[Stored records]
-=-=-=-=-

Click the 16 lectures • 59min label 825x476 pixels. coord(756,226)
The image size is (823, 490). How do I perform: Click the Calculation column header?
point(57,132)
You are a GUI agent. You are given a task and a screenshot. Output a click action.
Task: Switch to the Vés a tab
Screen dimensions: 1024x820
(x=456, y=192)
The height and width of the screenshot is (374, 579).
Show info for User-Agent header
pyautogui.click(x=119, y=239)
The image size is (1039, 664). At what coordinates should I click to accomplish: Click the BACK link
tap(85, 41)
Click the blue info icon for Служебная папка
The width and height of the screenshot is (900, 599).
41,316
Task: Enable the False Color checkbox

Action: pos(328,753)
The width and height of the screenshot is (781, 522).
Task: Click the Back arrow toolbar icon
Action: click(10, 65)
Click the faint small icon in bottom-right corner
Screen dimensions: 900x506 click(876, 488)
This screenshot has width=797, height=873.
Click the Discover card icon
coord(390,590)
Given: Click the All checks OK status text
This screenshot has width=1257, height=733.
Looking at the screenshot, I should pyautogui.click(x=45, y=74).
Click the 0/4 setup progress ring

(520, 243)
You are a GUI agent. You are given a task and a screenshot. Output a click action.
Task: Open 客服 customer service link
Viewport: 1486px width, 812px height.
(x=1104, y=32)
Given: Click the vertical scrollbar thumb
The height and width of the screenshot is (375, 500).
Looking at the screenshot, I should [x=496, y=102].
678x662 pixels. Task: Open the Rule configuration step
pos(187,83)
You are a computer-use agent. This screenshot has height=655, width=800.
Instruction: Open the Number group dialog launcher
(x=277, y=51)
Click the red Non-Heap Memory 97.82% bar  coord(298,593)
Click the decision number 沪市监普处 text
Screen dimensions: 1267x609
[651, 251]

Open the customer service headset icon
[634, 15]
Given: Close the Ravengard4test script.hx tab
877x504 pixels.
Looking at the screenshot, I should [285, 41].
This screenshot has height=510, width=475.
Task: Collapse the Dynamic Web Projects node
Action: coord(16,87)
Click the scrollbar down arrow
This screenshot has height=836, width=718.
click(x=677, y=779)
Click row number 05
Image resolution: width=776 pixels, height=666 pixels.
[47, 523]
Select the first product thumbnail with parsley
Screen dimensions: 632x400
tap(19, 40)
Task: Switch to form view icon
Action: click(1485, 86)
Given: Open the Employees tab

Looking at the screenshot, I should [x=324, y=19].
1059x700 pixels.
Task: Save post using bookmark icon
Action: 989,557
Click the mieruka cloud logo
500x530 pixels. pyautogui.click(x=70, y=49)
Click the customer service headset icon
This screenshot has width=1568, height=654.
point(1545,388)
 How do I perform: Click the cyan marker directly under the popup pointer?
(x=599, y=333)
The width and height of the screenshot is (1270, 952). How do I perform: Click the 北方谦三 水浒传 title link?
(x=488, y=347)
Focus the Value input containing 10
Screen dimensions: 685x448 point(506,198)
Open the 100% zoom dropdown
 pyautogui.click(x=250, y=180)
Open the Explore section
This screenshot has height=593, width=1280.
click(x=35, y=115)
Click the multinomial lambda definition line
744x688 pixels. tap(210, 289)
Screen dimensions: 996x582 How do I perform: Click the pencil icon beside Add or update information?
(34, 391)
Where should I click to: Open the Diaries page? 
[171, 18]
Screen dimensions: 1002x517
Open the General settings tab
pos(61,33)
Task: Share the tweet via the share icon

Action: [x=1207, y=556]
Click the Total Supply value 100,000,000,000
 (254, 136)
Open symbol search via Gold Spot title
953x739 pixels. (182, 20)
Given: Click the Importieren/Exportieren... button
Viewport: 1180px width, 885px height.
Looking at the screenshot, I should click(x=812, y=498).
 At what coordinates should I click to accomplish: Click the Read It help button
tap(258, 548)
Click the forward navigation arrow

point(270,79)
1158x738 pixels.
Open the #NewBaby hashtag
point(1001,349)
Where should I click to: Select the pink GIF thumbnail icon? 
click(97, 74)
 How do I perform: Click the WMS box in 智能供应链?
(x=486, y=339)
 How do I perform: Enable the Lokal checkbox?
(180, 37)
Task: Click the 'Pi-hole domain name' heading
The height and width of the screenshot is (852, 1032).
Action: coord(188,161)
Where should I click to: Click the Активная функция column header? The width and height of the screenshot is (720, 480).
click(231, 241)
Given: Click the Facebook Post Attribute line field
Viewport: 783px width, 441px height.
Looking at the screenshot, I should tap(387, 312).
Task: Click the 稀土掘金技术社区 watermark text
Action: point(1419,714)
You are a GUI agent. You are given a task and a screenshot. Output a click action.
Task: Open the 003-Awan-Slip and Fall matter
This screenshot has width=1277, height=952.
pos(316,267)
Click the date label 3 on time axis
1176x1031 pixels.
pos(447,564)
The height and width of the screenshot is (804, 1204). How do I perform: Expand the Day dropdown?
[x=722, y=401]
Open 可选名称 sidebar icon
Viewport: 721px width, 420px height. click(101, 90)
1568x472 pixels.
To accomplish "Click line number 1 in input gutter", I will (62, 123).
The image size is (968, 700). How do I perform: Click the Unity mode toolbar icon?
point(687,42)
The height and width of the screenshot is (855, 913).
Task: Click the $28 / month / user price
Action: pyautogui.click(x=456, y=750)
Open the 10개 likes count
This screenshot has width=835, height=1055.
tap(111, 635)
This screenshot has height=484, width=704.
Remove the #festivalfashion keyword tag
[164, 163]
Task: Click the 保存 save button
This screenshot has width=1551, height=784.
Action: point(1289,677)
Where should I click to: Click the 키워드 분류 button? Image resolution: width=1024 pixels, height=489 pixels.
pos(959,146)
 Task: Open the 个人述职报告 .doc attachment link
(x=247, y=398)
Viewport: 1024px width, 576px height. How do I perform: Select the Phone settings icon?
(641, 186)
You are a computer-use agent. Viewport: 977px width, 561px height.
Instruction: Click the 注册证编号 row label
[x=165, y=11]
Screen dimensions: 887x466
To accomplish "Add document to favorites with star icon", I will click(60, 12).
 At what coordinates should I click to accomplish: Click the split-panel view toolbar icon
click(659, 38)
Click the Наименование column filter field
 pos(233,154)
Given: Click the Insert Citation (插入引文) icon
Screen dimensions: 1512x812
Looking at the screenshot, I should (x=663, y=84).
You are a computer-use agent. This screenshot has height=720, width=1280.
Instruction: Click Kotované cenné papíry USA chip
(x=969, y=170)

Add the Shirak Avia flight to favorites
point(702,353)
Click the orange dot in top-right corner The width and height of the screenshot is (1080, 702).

-=-=-=-=-

** Exercise prompt **
Return each record exactly as given.

** Reply to the task **
Click the 16 lectures • 59min label 825x476 pixels. coord(756,226)
The image size is (823, 490). How do I perform: Click the Calculation column header?
point(57,132)
You are a GUI agent. You are given a task and a screenshot. Output a click action.
Task: Switch to the Vés a tab
Screen dimensions: 1024x820
(x=456, y=192)
The height and width of the screenshot is (374, 579).
Show info for User-Agent header
pyautogui.click(x=119, y=239)
The image size is (1039, 664). At what coordinates should I click to accomplish: Click the BACK link
tap(85, 41)
Click the blue info icon for Служебная папка
The width and height of the screenshot is (900, 599).
41,316
Task: Enable the False Color checkbox

Action: pos(328,753)
The width and height of the screenshot is (781, 522).
Task: Click the Back arrow toolbar icon
Action: click(10, 65)
Click the faint small icon in bottom-right corner
Screen dimensions: 900x506 click(876, 488)
This screenshot has width=797, height=873.
Click the Discover card icon
coord(390,590)
Given: Click the All checks OK status text
This screenshot has width=1257, height=733.
Looking at the screenshot, I should pyautogui.click(x=45, y=74).
Click the 0/4 setup progress ring

(520, 243)
You are a GUI agent. You are given a task and a screenshot. Output a click action.
Task: Open 客服 customer service link
Viewport: 1486px width, 812px height.
(x=1104, y=32)
Given: Click the vertical scrollbar thumb
The height and width of the screenshot is (375, 500).
Looking at the screenshot, I should [x=496, y=102].
678x662 pixels. Task: Open the Rule configuration step
pos(187,83)
You are a computer-use agent. This screenshot has height=655, width=800.
Instruction: Open the Number group dialog launcher
(x=277, y=51)
Click the red Non-Heap Memory 97.82% bar  coord(298,593)
Click the decision number 沪市监普处 text
Screen dimensions: 1267x609
[651, 251]

Open the customer service headset icon
[634, 15]
Given: Close the Ravengard4test script.hx tab
877x504 pixels.
Looking at the screenshot, I should [285, 41].
This screenshot has height=510, width=475.
Task: Collapse the Dynamic Web Projects node
Action: coord(16,87)
Click the scrollbar down arrow
This screenshot has height=836, width=718.
click(x=677, y=779)
Click row number 05
Image resolution: width=776 pixels, height=666 pixels.
[47, 523]
Select the first product thumbnail with parsley
Screen dimensions: 632x400
tap(19, 40)
Task: Switch to form view icon
Action: click(1485, 86)
Given: Open the Employees tab

Looking at the screenshot, I should [x=324, y=19].
1059x700 pixels.
Task: Save post using bookmark icon
Action: 989,557
Click the mieruka cloud logo
500x530 pixels. pyautogui.click(x=70, y=49)
Click the customer service headset icon
This screenshot has width=1568, height=654.
point(1545,388)
 How do I perform: Click the cyan marker directly under the popup pointer?
(x=599, y=333)
The width and height of the screenshot is (1270, 952). How do I perform: Click the 北方谦三 水浒传 title link?
(x=488, y=347)
Focus the Value input containing 10
Screen dimensions: 685x448 point(506,198)
Open the 100% zoom dropdown
 pyautogui.click(x=250, y=180)
Open the Explore section
This screenshot has height=593, width=1280.
click(x=35, y=115)
Click the multinomial lambda definition line
744x688 pixels. tap(210, 289)
Screen dimensions: 996x582 How do I perform: Click the pencil icon beside Add or update information?
(34, 391)
Where should I click to: Open the Diaries page? 
[171, 18]
Screen dimensions: 1002x517
Open the General settings tab
pos(61,33)
Task: Share the tweet via the share icon

Action: [x=1207, y=556]
Click the Total Supply value 100,000,000,000
 (254, 136)
Open symbol search via Gold Spot title
953x739 pixels. (182, 20)
Given: Click the Importieren/Exportieren... button
Viewport: 1180px width, 885px height.
Looking at the screenshot, I should click(x=812, y=498).
 At what coordinates should I click to accomplish: Click the Read It help button
tap(258, 548)
Click the forward navigation arrow

point(270,79)
1158x738 pixels.
Open the #NewBaby hashtag
point(1001,349)
Where should I click to: Select the pink GIF thumbnail icon? 
click(97, 74)
 How do I perform: Click the WMS box in 智能供应链?
(x=486, y=339)
 How do I perform: Enable the Lokal checkbox?
(180, 37)
Task: Click the 'Pi-hole domain name' heading
The height and width of the screenshot is (852, 1032).
Action: coord(188,161)
Where should I click to: Click the Активная функция column header? The width and height of the screenshot is (720, 480).
click(231, 241)
Given: Click the Facebook Post Attribute line field
Viewport: 783px width, 441px height.
Looking at the screenshot, I should tap(387, 312).
Task: Click the 稀土掘金技术社区 watermark text
Action: point(1419,714)
You are a GUI agent. You are given a task and a screenshot. Output a click action.
Task: Open the 003-Awan-Slip and Fall matter
This screenshot has width=1277, height=952.
pos(316,267)
Click the date label 3 on time axis
1176x1031 pixels.
pos(447,564)
The height and width of the screenshot is (804, 1204). How do I perform: Expand the Day dropdown?
[x=722, y=401]
Open 可选名称 sidebar icon
Viewport: 721px width, 420px height. click(101, 90)
1568x472 pixels.
To accomplish "Click line number 1 in input gutter", I will (62, 123).
The image size is (968, 700). How do I perform: Click the Unity mode toolbar icon?
point(687,42)
The height and width of the screenshot is (855, 913).
Task: Click the $28 / month / user price
Action: pyautogui.click(x=456, y=750)
Open the 10개 likes count
This screenshot has width=835, height=1055.
tap(111, 635)
This screenshot has height=484, width=704.
Remove the #festivalfashion keyword tag
[164, 163]
Task: Click the 保存 save button
This screenshot has width=1551, height=784.
Action: point(1289,677)
Where should I click to: Click the 키워드 분류 button? Image resolution: width=1024 pixels, height=489 pixels.
pos(959,146)
 Task: Open the 个人述职报告 .doc attachment link
(x=247, y=398)
Viewport: 1024px width, 576px height. How do I perform: Select the Phone settings icon?
(641, 186)
You are a computer-use agent. Viewport: 977px width, 561px height.
Instruction: Click the 注册证编号 row label
[x=165, y=11]
Screen dimensions: 887x466
To accomplish "Add document to favorites with star icon", I will click(60, 12).
 At what coordinates should I click to accomplish: Click the split-panel view toolbar icon
click(659, 38)
Click the Наименование column filter field
 pos(233,154)
Given: Click the Insert Citation (插入引文) icon
Screen dimensions: 1512x812
Looking at the screenshot, I should (x=663, y=84).
You are a computer-use agent. This screenshot has height=720, width=1280.
Instruction: Click Kotované cenné papíry USA chip
(x=969, y=170)

Add the Shirak Avia flight to favorites
point(702,353)
Click the orange dot in top-right corner The width and height of the screenshot is (1080, 702).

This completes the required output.